ACTION ITEM: The lines below that include "will" are to be found and copied.

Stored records
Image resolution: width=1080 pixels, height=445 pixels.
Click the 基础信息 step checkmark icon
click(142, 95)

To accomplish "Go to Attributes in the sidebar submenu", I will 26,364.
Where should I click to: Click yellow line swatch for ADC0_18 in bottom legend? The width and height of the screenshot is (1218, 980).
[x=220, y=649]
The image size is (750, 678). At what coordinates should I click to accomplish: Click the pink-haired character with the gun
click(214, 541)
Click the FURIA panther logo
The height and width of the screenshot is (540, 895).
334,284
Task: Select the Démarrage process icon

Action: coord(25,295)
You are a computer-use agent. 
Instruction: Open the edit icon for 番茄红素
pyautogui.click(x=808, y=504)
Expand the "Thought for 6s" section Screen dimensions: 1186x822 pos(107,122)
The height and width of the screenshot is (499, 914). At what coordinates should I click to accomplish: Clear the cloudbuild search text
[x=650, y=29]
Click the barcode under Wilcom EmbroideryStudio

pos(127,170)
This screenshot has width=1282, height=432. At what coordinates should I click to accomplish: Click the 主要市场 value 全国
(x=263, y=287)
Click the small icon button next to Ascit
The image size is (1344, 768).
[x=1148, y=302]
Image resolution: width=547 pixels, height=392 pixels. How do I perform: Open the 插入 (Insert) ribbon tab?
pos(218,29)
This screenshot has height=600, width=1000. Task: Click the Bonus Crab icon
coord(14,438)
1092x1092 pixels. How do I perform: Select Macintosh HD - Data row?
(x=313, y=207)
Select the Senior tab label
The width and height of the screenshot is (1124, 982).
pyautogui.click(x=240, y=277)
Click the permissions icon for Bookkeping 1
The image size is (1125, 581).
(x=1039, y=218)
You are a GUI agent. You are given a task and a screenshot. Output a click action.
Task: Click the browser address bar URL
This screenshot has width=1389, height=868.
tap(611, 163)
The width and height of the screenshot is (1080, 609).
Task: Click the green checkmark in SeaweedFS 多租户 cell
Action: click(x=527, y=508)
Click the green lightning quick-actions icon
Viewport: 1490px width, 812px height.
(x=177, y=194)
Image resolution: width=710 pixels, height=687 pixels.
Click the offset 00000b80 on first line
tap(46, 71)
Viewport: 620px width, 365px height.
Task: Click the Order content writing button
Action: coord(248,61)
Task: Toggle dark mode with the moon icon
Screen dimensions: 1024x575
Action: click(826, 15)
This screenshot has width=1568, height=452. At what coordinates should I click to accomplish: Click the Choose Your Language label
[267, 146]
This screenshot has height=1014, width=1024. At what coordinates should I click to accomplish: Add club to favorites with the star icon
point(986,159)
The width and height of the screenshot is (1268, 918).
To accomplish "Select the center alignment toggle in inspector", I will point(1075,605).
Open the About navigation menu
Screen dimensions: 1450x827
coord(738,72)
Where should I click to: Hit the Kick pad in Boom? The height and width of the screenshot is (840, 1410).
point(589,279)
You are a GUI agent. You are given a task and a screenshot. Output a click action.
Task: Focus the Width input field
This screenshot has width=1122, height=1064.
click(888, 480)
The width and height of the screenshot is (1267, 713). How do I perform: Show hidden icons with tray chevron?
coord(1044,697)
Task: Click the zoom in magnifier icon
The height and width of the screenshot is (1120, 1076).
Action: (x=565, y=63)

TASK ANSWER:
To accomplish "Go to Attributes in the sidebar submenu", I will 26,364.
To accomplish "Select the center alignment toggle in inspector", I will point(1075,605).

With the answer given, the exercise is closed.